**Provided data**

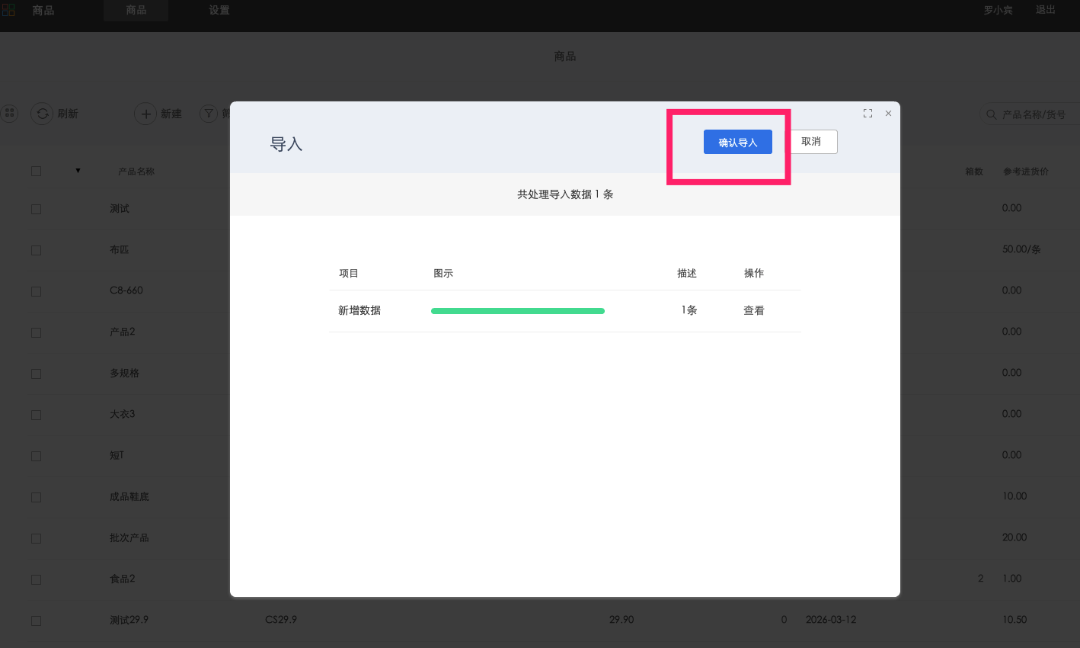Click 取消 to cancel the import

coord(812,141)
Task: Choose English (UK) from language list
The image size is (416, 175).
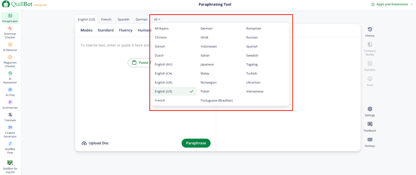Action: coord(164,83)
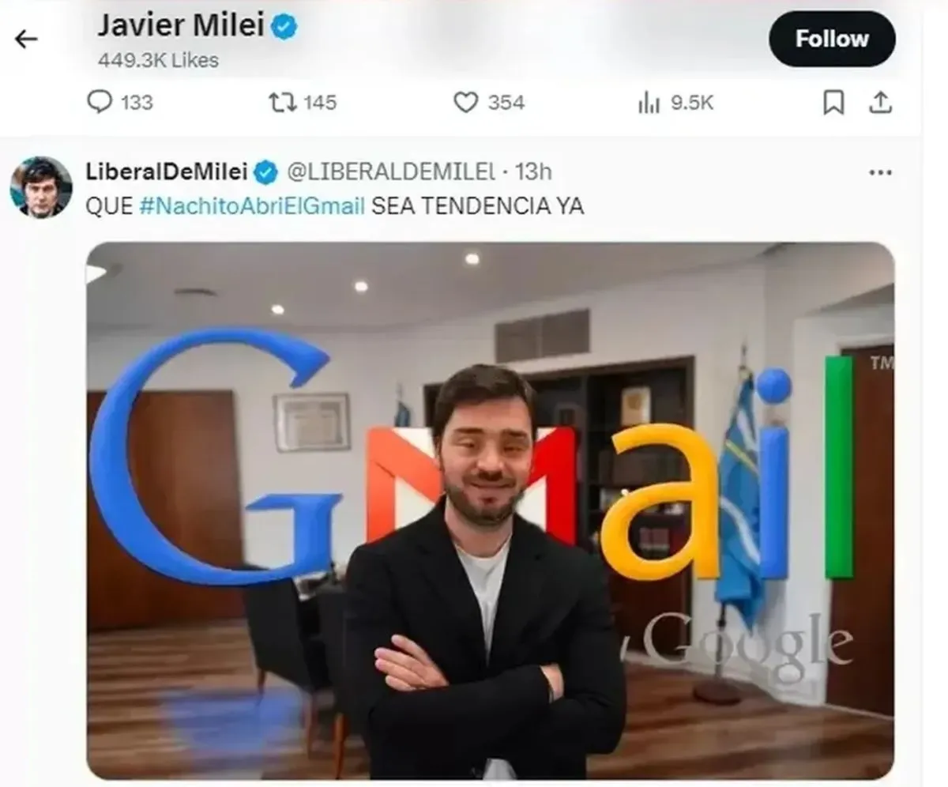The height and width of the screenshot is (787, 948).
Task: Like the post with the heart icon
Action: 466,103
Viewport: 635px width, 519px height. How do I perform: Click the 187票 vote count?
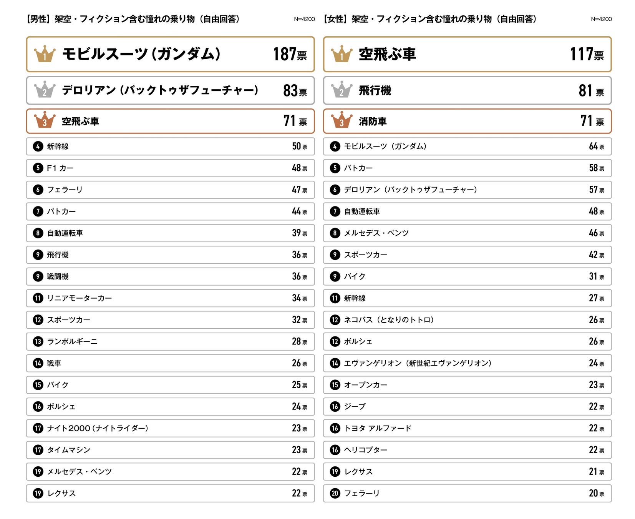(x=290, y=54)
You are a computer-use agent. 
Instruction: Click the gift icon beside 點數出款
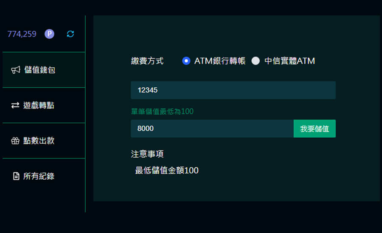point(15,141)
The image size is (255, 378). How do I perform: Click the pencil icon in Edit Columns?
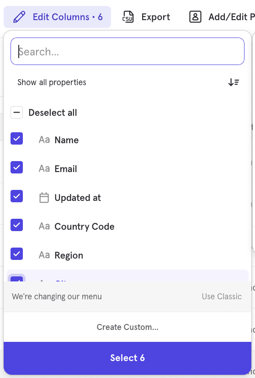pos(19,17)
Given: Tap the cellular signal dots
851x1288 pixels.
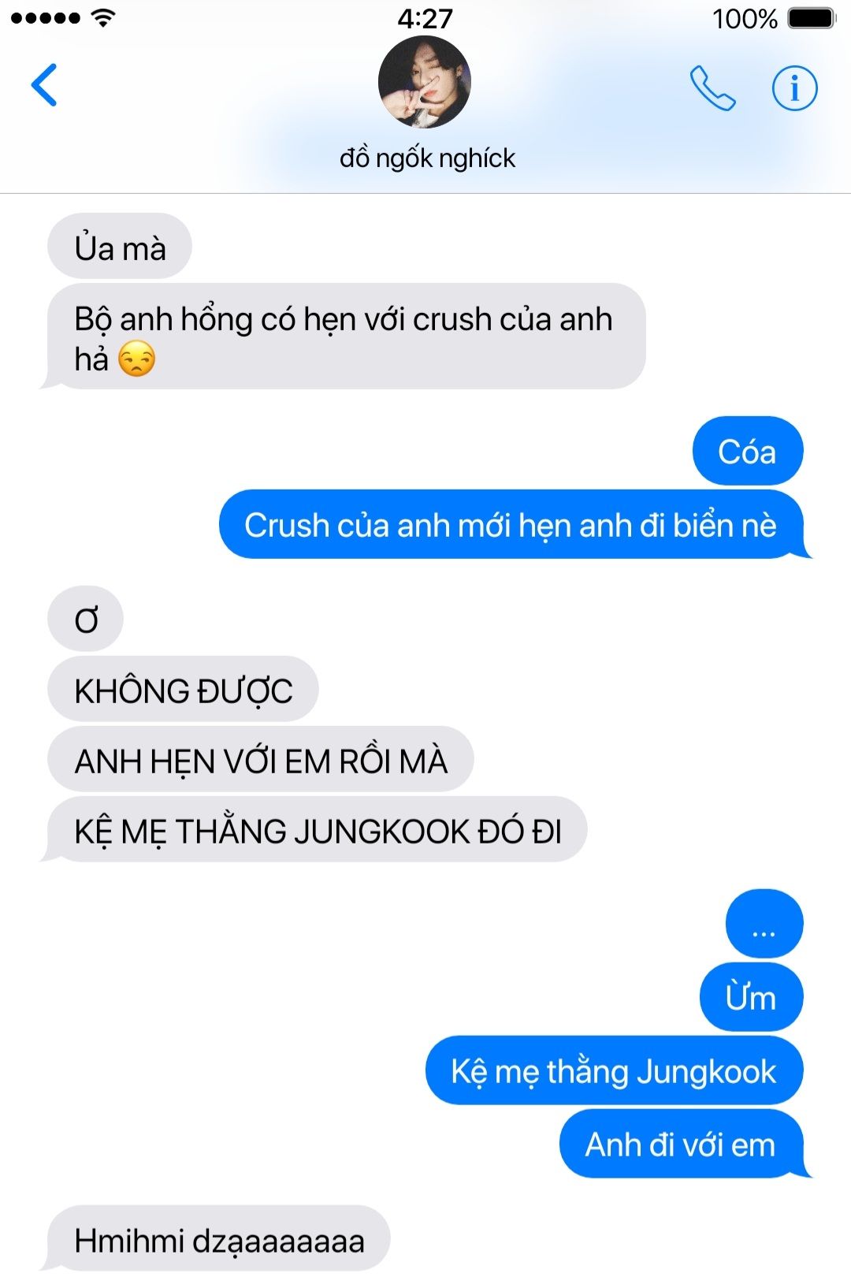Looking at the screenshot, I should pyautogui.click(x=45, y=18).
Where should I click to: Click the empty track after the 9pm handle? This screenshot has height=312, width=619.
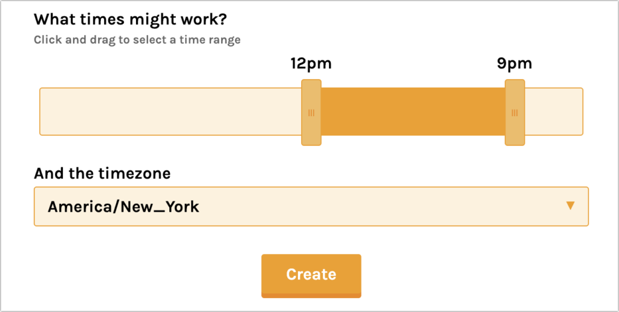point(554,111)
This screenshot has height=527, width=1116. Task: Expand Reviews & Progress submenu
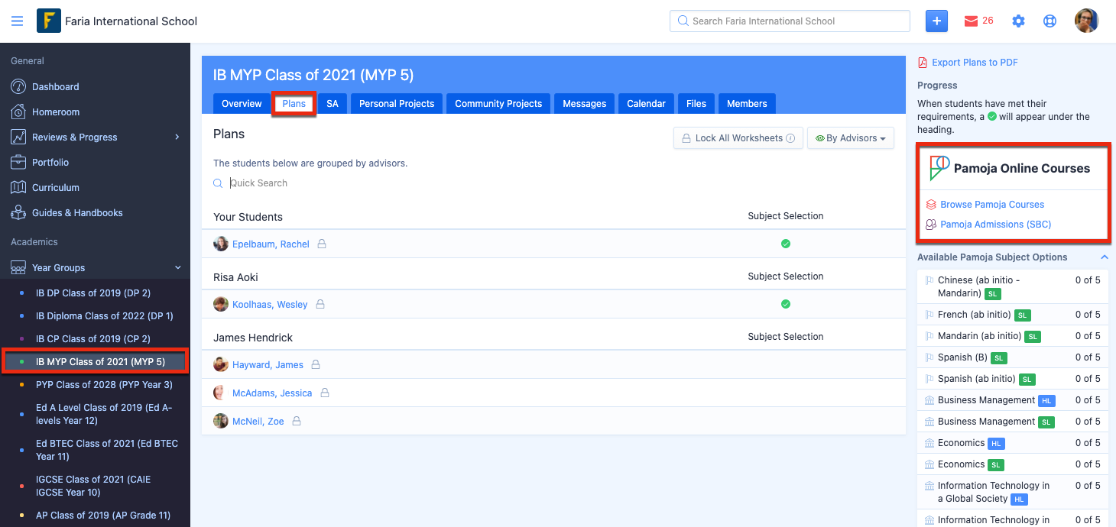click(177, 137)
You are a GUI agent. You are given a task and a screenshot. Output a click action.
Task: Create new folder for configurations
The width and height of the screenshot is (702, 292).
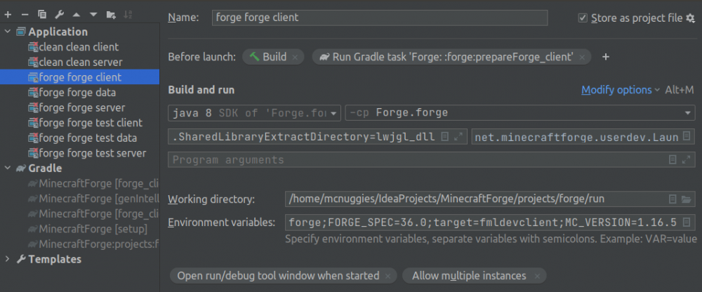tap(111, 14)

...

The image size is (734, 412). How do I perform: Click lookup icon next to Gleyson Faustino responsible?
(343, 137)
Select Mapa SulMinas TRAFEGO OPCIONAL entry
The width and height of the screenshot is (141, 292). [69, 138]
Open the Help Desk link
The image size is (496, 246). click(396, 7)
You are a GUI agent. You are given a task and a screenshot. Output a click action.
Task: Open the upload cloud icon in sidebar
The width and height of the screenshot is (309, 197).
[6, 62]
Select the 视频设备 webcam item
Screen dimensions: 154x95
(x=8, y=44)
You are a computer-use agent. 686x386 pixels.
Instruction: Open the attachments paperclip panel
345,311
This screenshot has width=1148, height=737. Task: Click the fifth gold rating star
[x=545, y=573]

**Task goal**
Show each line in the listing above that has "agent".

**Solved problem**
You are a computer-use agent. 
You are a GUI agent. You are given a task and a screenshot. Output a click action.
You are a GUI agent. You are given a task and a screenshot. Output a click action.
You are a computer-use agent. 686x386 pixels.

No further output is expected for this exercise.